Are there any particular sectors or other countries to mention in respect of your optimism?
Investing in education, liberalising economies, privatising state assets, implementing technology platforms, and focusing on healthcare services are all areas which most emerging markets are engaging in.

A quick snapshot at healthcare provides yet another reason why developing countries are increasingly being looked at by foreign and national investors.

Developing countries account for 84 per cent of global population, 90 per cent of global disease burden, 20 per cent of global GDP but only 12 per cent of global healthcare spending.

As lifestyles improve and emerging market populations live longer, the upside for healthcare providers remains very attractive. We should share reasonable optimism in terms of seeing the current growth trends in emerging markets as sustainable.

In Asia we are just starting to discover Vietnam, which is poised for phenomenal growth. In our region we are starting to discover Algeria, a nation five times the size of France with a $54 billion infrastructure expenditure program.

We are living through an exciting period, an era where new power centers are emerging which is leading to a shift of economic power from the developed world to the emerging world and new frontiers. The next question is: how will the West respond?

What kind of tension can you identify between the performance of emerging stock markets and that of the underlying economies themselves?
Emerging markets can tend to get ahead of themselves and overheat for many reasons, such as sudden changes in availability of liquid funds.

Look what's happening in India right now, where the inflow of foreign funds due to subprime crash in the West has caused a major surge in prices.

Sometimes it is due to 'irrational panic', as seen by the falling and then rising of the Indian market by 10 per cent two weeks ago on successive days with the news that the Indian government might like to impose some requirements for transparency and information on foreign banks and investors.

However, on most occasions these 'artificial' surges have been corrected in the past, as seen in the Middle East (two) years ago.

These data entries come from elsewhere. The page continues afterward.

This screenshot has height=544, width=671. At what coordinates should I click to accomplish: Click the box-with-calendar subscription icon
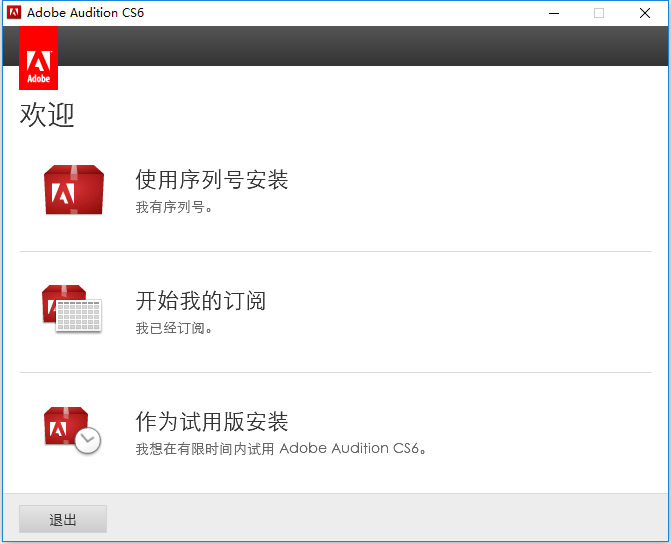coord(72,309)
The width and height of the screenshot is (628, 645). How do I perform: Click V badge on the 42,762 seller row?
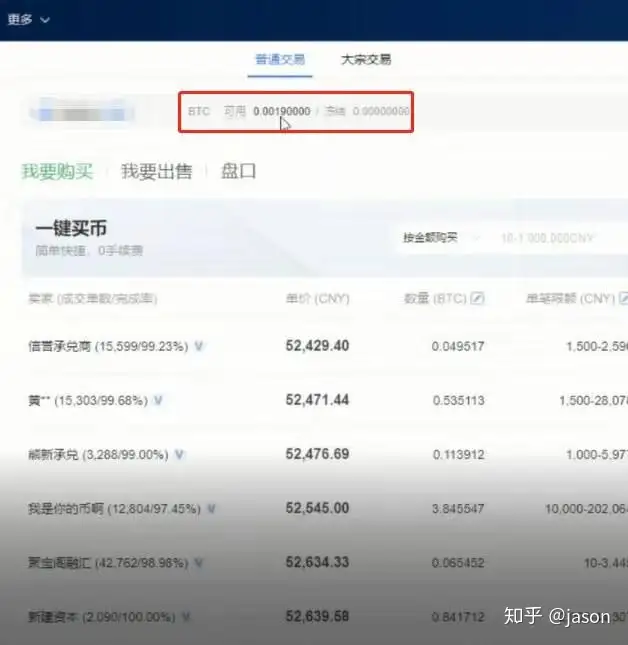pyautogui.click(x=199, y=563)
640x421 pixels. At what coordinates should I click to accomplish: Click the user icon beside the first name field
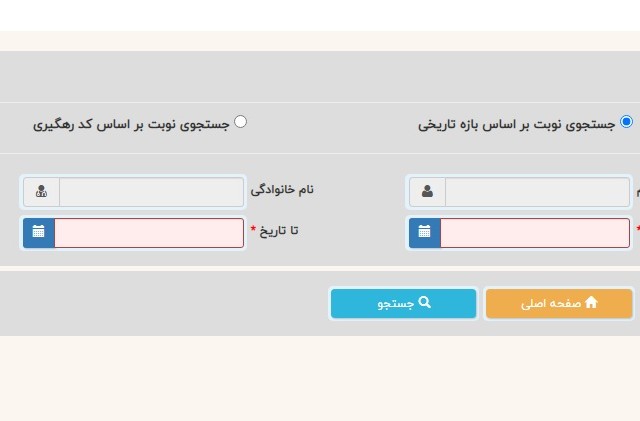pos(427,192)
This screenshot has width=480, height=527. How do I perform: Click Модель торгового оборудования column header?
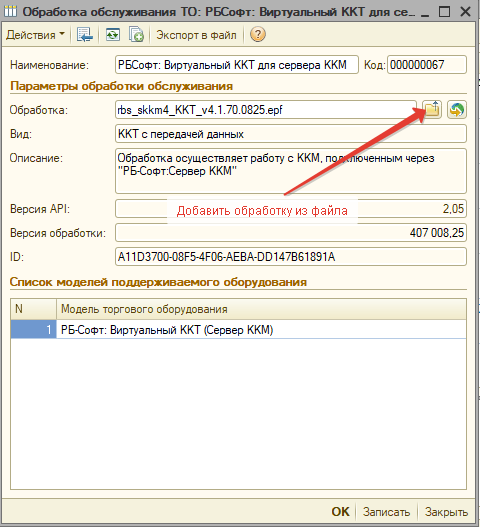[261, 309]
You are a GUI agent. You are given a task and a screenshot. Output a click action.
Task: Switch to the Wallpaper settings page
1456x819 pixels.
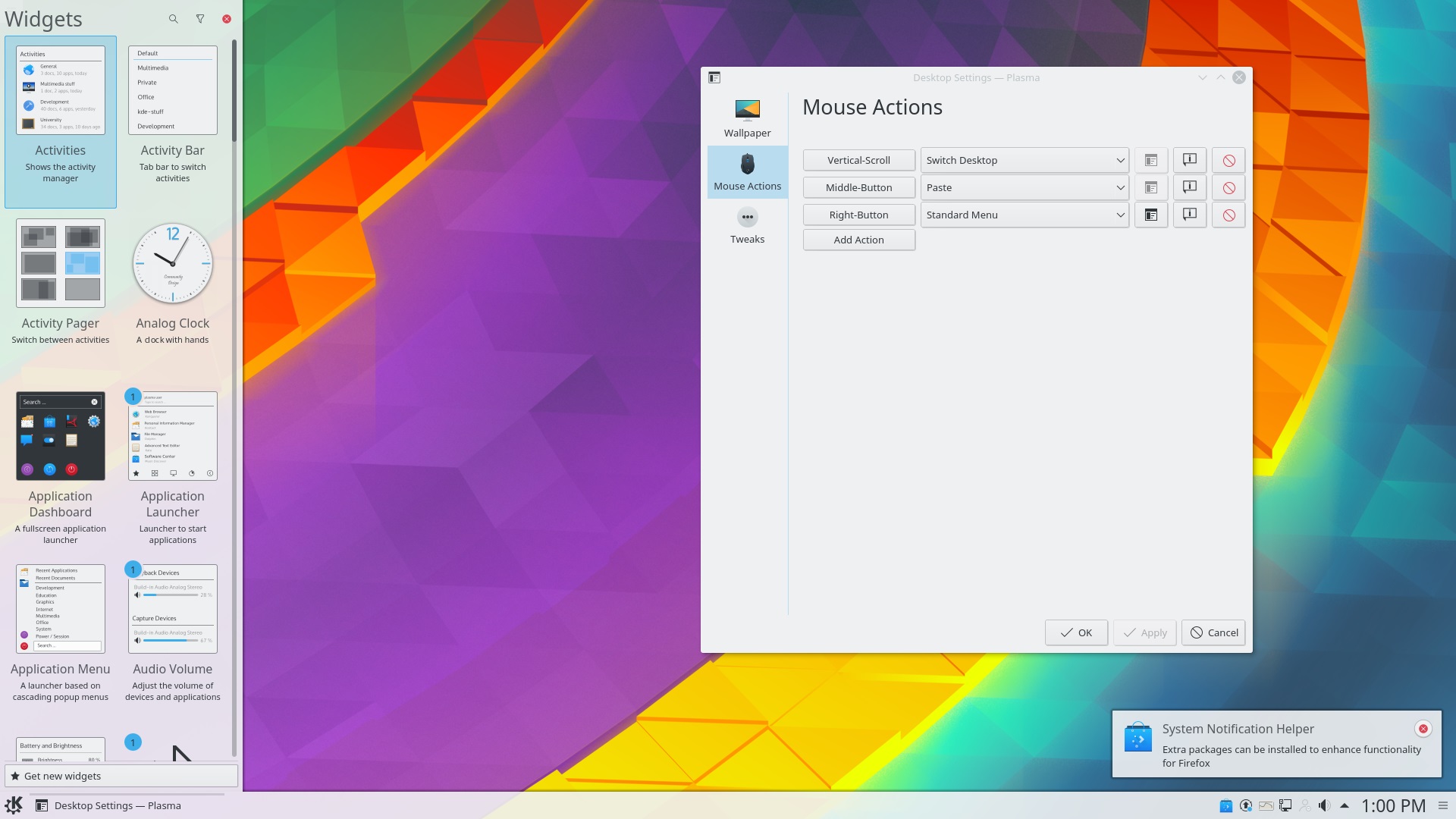coord(747,118)
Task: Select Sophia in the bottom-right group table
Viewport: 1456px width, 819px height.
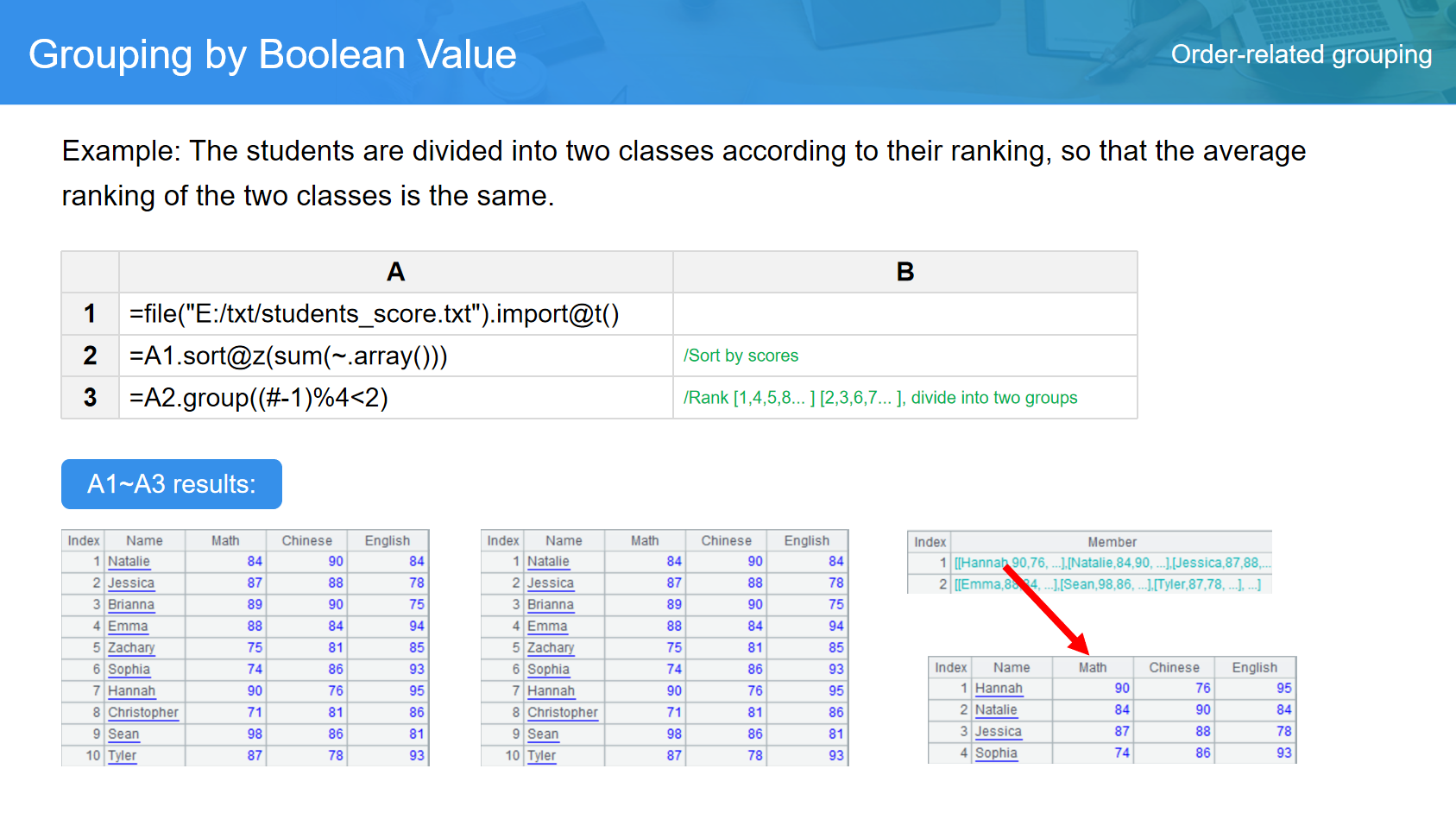Action: point(996,753)
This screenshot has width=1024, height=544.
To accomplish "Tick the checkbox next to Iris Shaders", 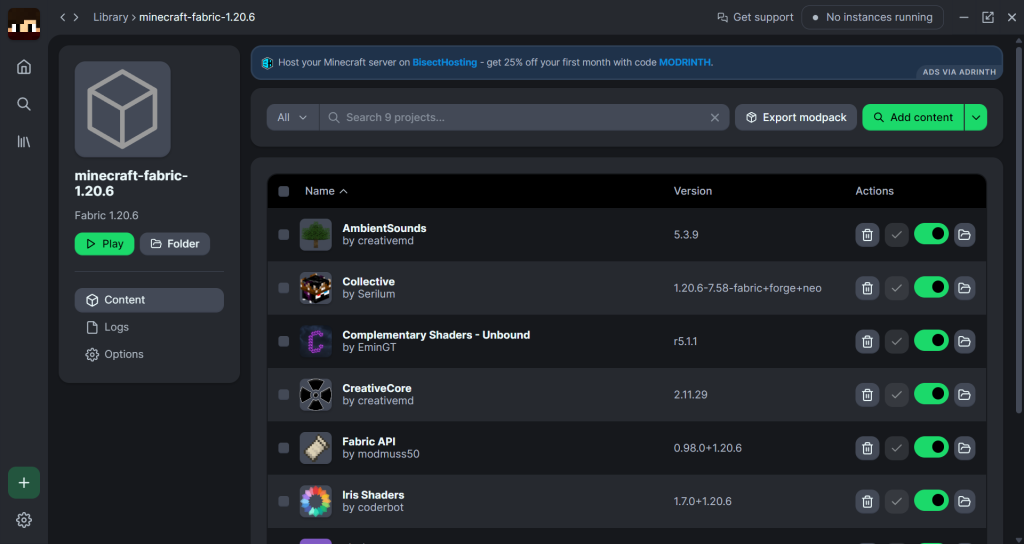I will click(284, 501).
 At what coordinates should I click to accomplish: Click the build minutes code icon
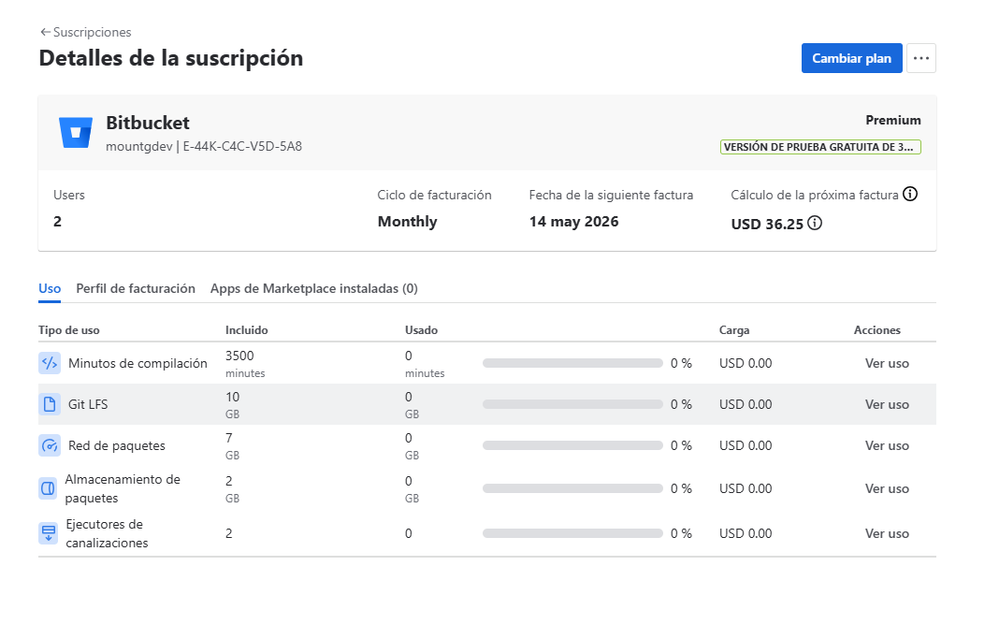[x=49, y=363]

Now we are at a point where the GCC markets are quite fairly priced relative to the growth potential.

One cannot deny that emerging markets tend to exhibit more volatility and sometimes liquidity issues for reasons such as lack of institutional research coverage or predominantly retail focus of the market, but if one looks over a longer period of time, the average valuation levels are in line with the fundamental growth experienced by these markets.

In the long run stock prices reflect underlying fundamentals, of which the most important is corporate profitability, and the fact of the moment is that an incredible fundamental growth is being experienced in these economies (India, China and Middle East), and that's where we as a PE fund see true value.

Let me also add that private equity can also be seen as a great hedge against public market volatility. Private equity investing is long-term, patient capital which is put to work over a period of years and as such can outlive temporary market outbursts or downturns.

Top-quartile private equity firms have consistently delivered returns over and above public markets.